課題一覧:
- a) ぽんたに関する文章によると、ぽんたの体重は何kgに減ったままでしたか。
- b) ぽんたに関する文章の内容を二文で要約してください。

掲載本文:

----------

家猫になって3年「ぽんた」初の脱走 嫌気?それとも出来心?(43)
ぽんたが慢性腎臓病と診断されて2年と6カ月が過ぎた。
私が「ミルク」と呼ぶ、シリンジで与えるリキッド状の療法食を、毎日一定量を飲めるようになったためか、動物病院で久しぶりに血液検査を行うと腎臓の数値はわずかに改善されていた。
といっても、前回、計測不能だったところから数字が出てきたというだけで、数値が高いことには変わりがない。体重は3.3kgに減ったままだった。
ぽんたの体調は安定していた。家の中ではよく動き回り、じゃらし棒を振ると、ときどき遊ぶようにもなった。天気のよい日はベランダに出たがり、ひだまりで毛づくろいをしたり、昼寝をする日も多くなった。
足元がふらつき、ぐったりしていた2カ月前に比べると、信じられない光景だ。
数値や体重が気にならないといえば噓になる。だが器械がはじき出した数字よりも、目の前のぽんたが満足そうに暮らしているかどうかが重要なことに、私は気がつきはじめた。
残暑がまだ厳しい、9月上旬のある日のことだった。
夕方の仕事帰り、最寄りの駅に着いた私は、帰りがけに何か買い物をする必要があるかどうかをたずねるため、自宅にいるツレアイに電話をした。すると、
「ぽんたが外に出ちゃって、いまバタバタしているから」
という声に続いて、電話は切れた。
私は一目散で自宅マンションに向かった。
マンションの隣にある空き家の前にツレアイがいた。空き家は石段の上にあり、ツレアイは門扉から首をのばし、裏庭をのぞきこんでいた。
下から声をかけると「上ってこなくていい」とツレアイは言う。

----------

抽出項目:

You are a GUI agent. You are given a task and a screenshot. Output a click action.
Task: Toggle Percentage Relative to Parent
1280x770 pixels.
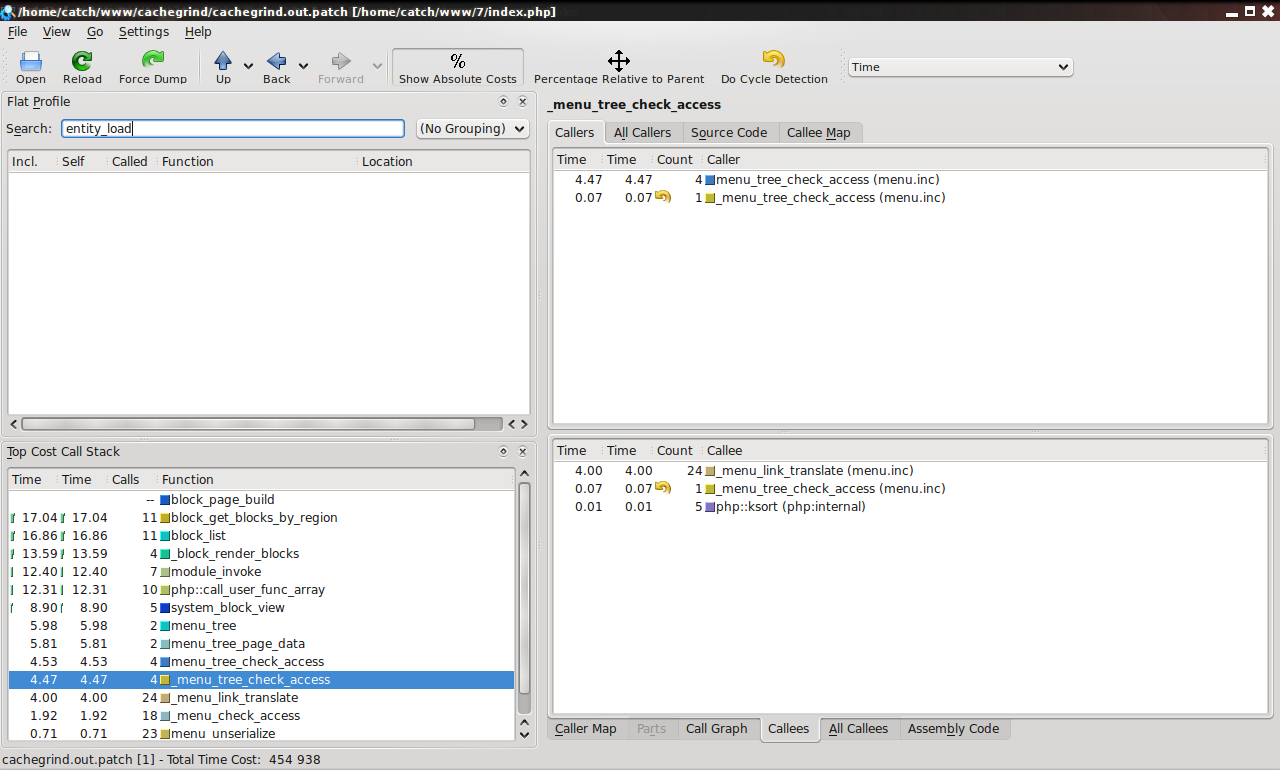pos(618,67)
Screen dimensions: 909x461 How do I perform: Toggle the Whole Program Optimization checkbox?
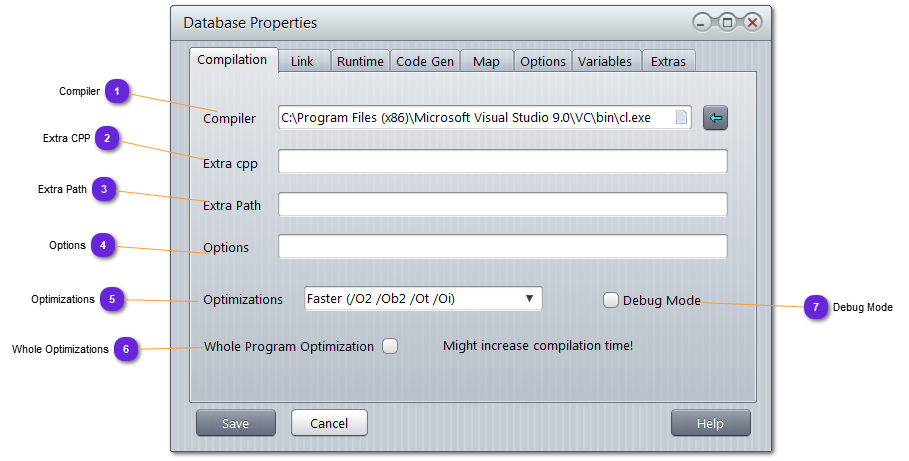[390, 347]
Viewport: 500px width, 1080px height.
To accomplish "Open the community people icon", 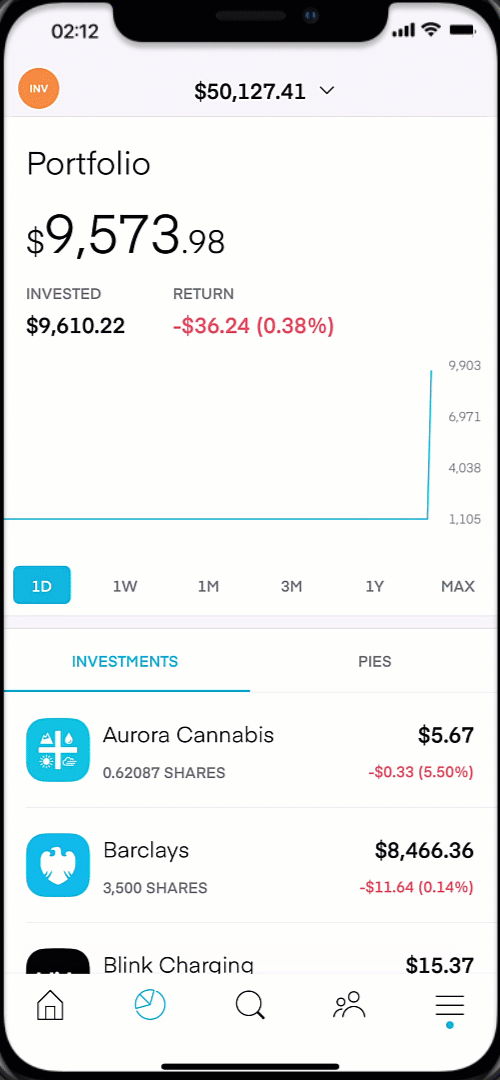I will (349, 1006).
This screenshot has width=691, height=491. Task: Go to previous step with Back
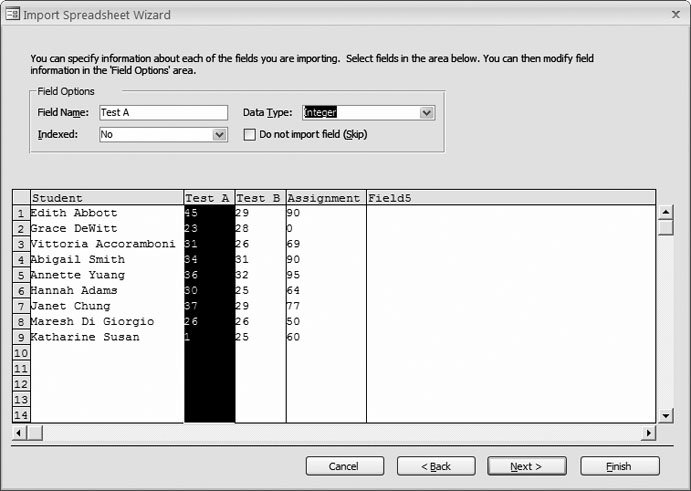point(435,466)
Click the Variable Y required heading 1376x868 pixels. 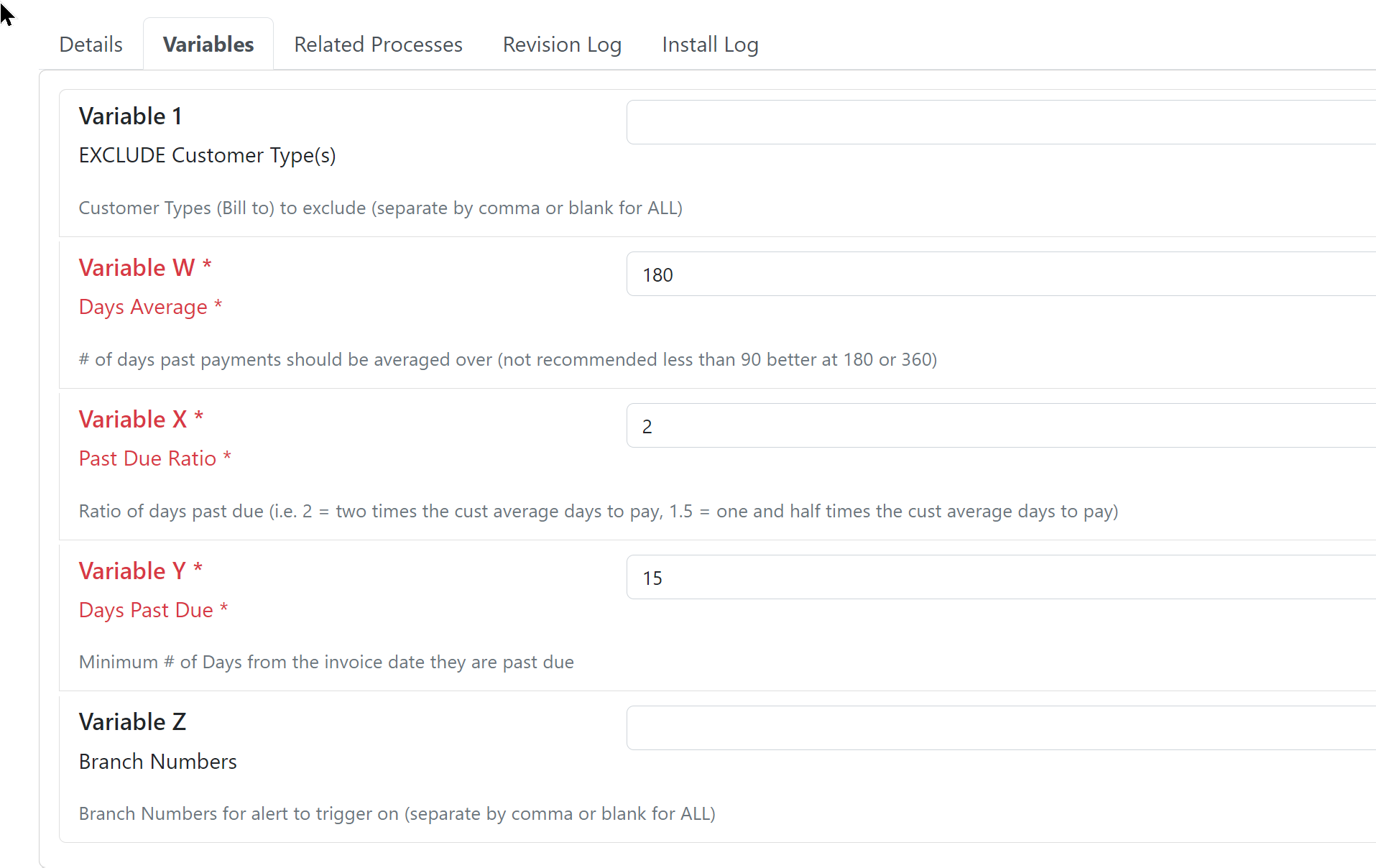141,571
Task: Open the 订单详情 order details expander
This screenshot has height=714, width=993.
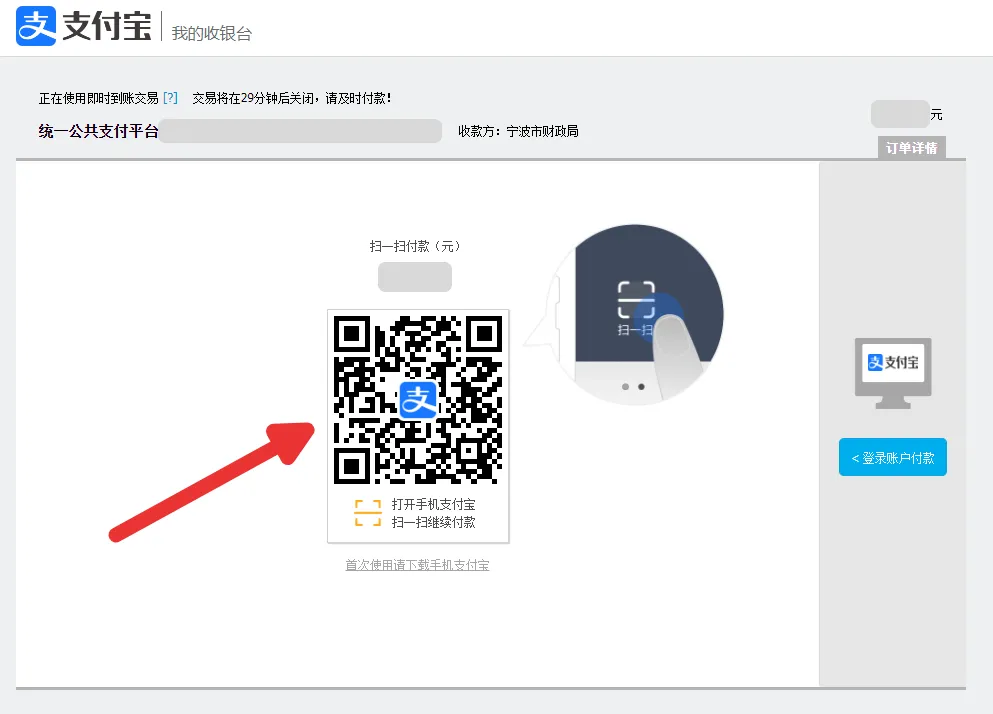Action: coord(911,148)
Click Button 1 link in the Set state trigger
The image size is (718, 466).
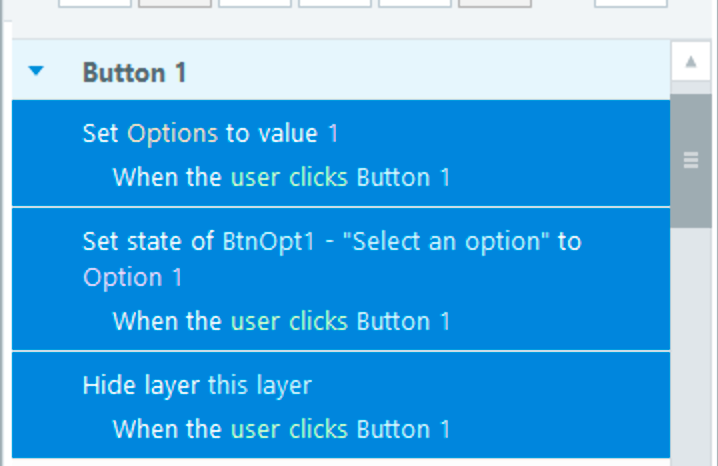coord(403,322)
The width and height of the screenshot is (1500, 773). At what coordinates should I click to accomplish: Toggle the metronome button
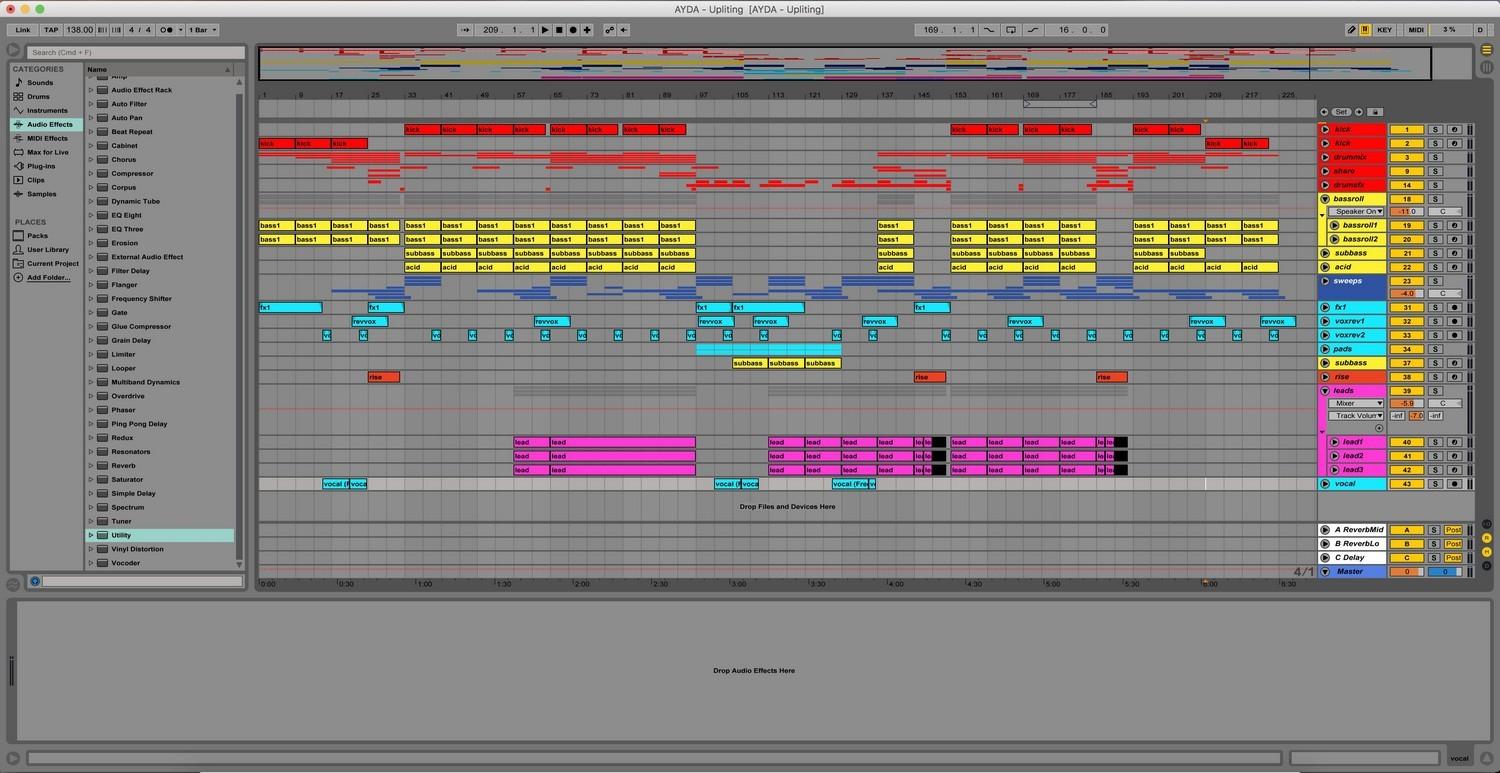[x=166, y=30]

----------

課題別解答:
- a) 3.3kgです。

- b) 慢性腎臓病と診断されて2年6カ月が過ぎたぽんたは、療法食を毎日一定量飲めるようになり、腎臓の数値がわずかに改善して体調も安定していました。9月上旬のある日、仕事帰りに自宅へ電話をした筆者は、ぽんたが外に出てしまったとツレアイから聞き、急いで自宅マンションへ向かいました。